L’année 1967, celle de la guerre des six jours et de la conquête de la Cisjordanie et de Gaza par Israël, fut cruciale aussi pour le mouvement américain des droits civiques. Il se détourne alors de la philosophie non violente et de son ancrage chrétien pour réclamer la justice sur un autre ton. Le Black Power, mouvement et pensée, renoue avec l’internationalisme tiers-mondiste et la virulence anticoloniale des militants noirs des années 1930 et 1940, qu’ils soient communistes, comme Paul Robeson, ou nationalistes, comme Marcus Garvey et Malcolm X. Ce dernier visita Jérusalem en 1957 et Gaza en 1964, posant ainsi les jalons d’une lutte de libération transnationale et cosmopolite. Dans un article de septembre 1964 intitulé « Zionist logic » (3), Malcolm X dénonce le « camouflage » de la « colonisation » israélienne, qui travestirait la violence en bienveillance grâce à l’appui stratégique des États-Unis, qu’il nomme le « dollarisme ».
Israël et les États-Unis sont également voués aux gémonies par les deux groupes les plus importants d’alors : le Student Nonviolent Coordinating Committee (SNCC) et les Black Panthers. Émancipés du substrat biblique de leurs aïeux, ces jeunes militants de la libération noire se sont éloignés d’une sympathie spontanée des Noirs américains pour Israël, terre sainte et refuge pour un peuple jadis asservi et historiquement martyrisé. L’Exode est une des métaphores bibliques les plus chéries des Noirs depuis le XVIIe siècle, et la création de l’État hébreu leur est apparue providentielle. En 1948, précisément, le romancier James Baldwin écrivait : « Le plus pieux des Noirs se considère comme un Juif… Il attend le Moïse qui le guidera hors d’Égypte (4). » Baldwin l’exilé, qui visite la Palestine dès 1961, exprime l’empathie profonde des Noirs américains pour tout peuple en quête d’une patrie, d’un chez-soi où rentrer, d’une terre porteuse de racines et d’histoire. Nul plus que le Noir américain ne peut comprendre la quête des Juifs pour une terre de liberté.

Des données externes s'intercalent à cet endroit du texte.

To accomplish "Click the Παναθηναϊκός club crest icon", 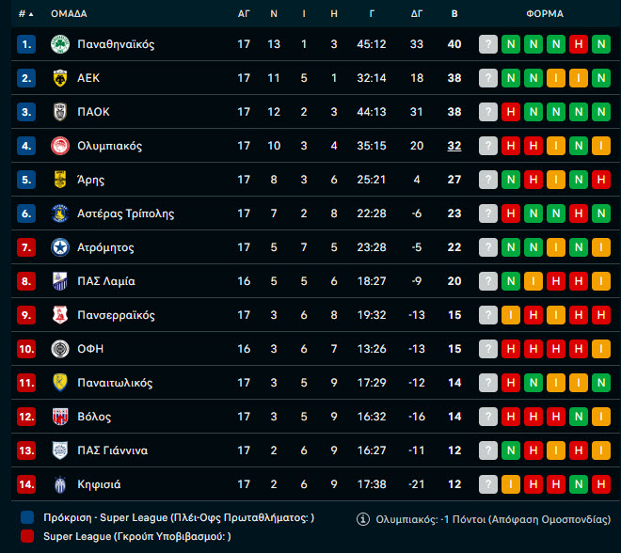I will pyautogui.click(x=60, y=44).
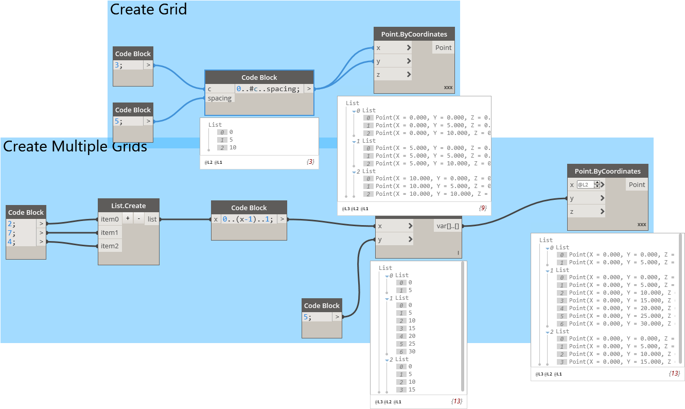
Task: Click the output port of the "0..(x-1)..1;" Code Block
Action: (x=283, y=219)
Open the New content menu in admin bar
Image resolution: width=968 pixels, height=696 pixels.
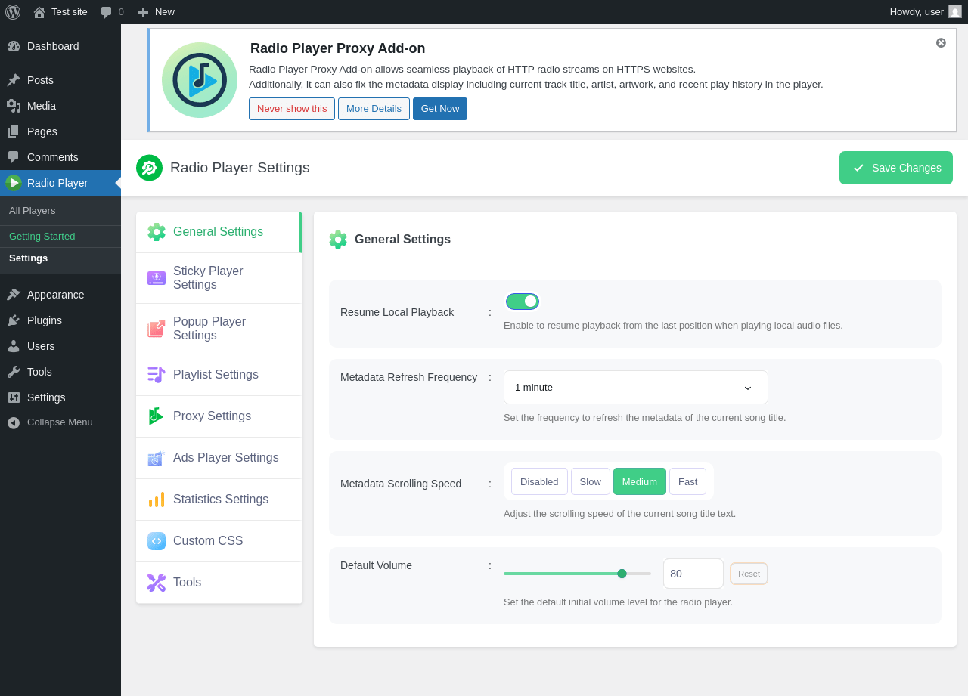(x=157, y=12)
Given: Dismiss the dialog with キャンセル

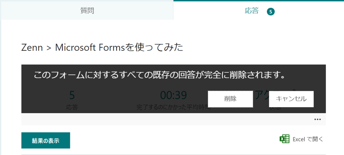Looking at the screenshot, I should [x=291, y=99].
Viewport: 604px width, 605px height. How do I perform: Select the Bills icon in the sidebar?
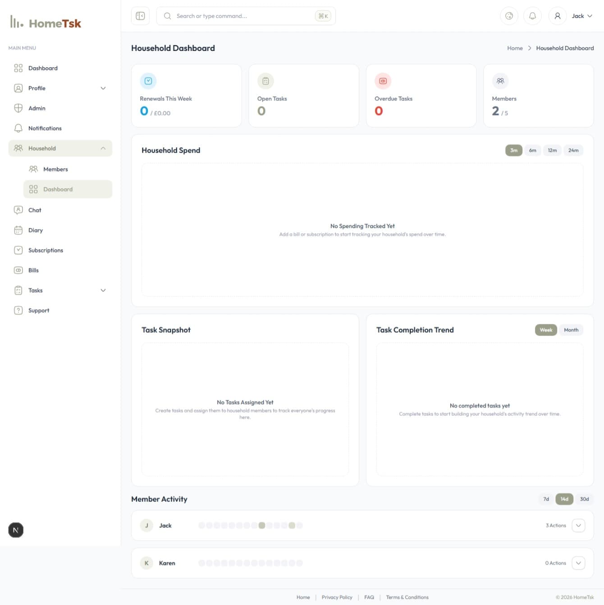18,270
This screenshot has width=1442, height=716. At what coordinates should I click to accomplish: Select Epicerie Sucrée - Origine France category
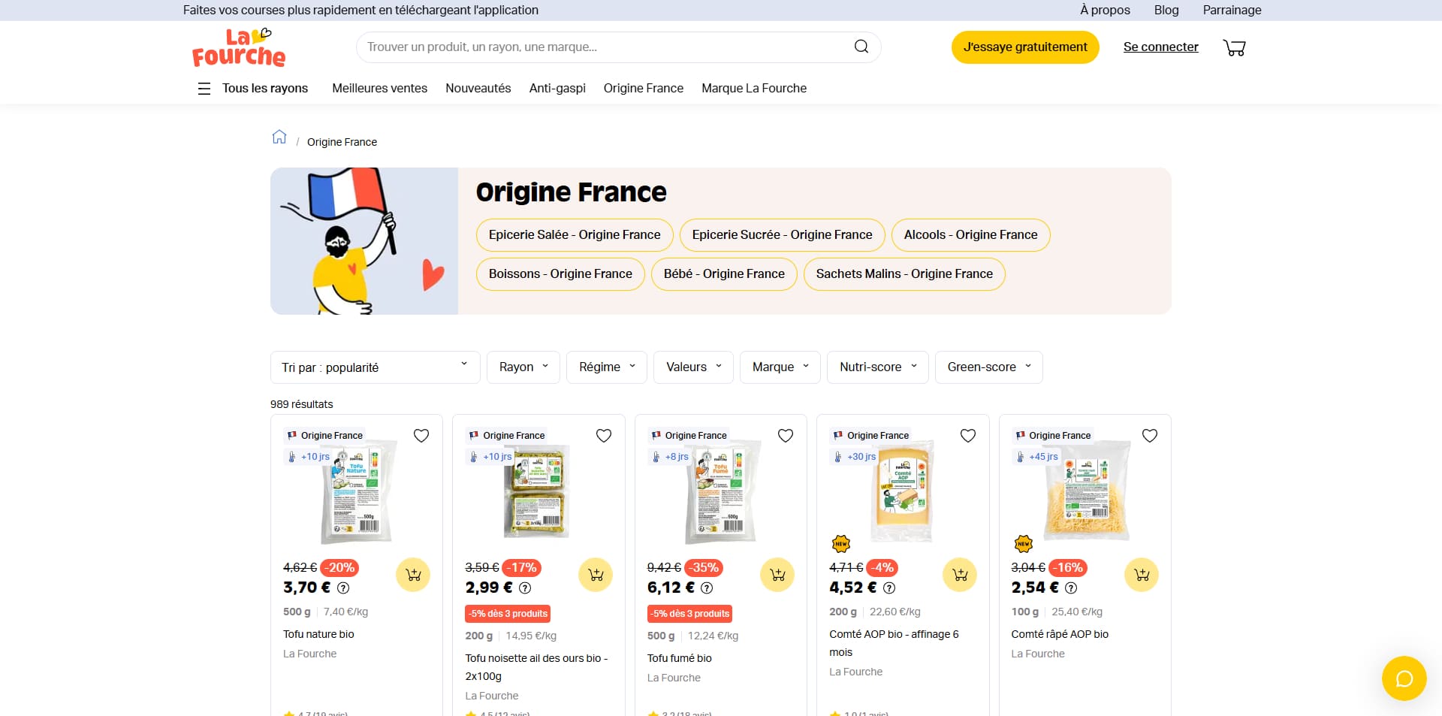[782, 235]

Mais il sait également ce que dépossession et déplacement forcé veulent dire.
Condamnation de l’antisémitisme
Ainsi l’occupation de nouvelles terres palestiniennes en 1967 anéantit les inclinations sionistes des militants noirs américains, qui, après s’être identifiés aux Hébreux dans leur servitude, se sentent désormais proches des Arabes. Non sans ironie, alors que Martin Luther King avait spontanément salué la création d’Israël, deux de ses mentors, Mohandas Karamchand Gandhi et le Ghanéen Kwame Nkrumah, condamnent publiquement le sionisme au nom de leur combat anticolonial. Les militants du SNCC, enfants rebelles de King, publient dès 1967 un appel à la solidarité avec les Palestiniens.
L’anti-impérialisme de la nouvelle génération de militants noirs est avant tout un tiers-mondisme « ethnicisé », solidaire des peuples basanés. Cette génération se vit elle aussi comme prisonnière d’une colonie de l’intérieur, et les plus nationalistes réclament, en Amérique, une forme de solution binationale. Ce jeu de miroirs donne naissance à ce que l’historien Alex Lubin a nommé un « imaginaire politique afro-arabe (5) ». Les Black Panthers prennent ainsi très vite contact avec l’Organisation de libération de la Palestine (OLP). Pour cette dernière, relier la question palestinienne au combat anticolonial, antiraciste et anticapitaliste apparaît opportun et universalise la lutte en ancrant la Palestine dans l’histoire longue de la domination coloniale et du droit à la terre.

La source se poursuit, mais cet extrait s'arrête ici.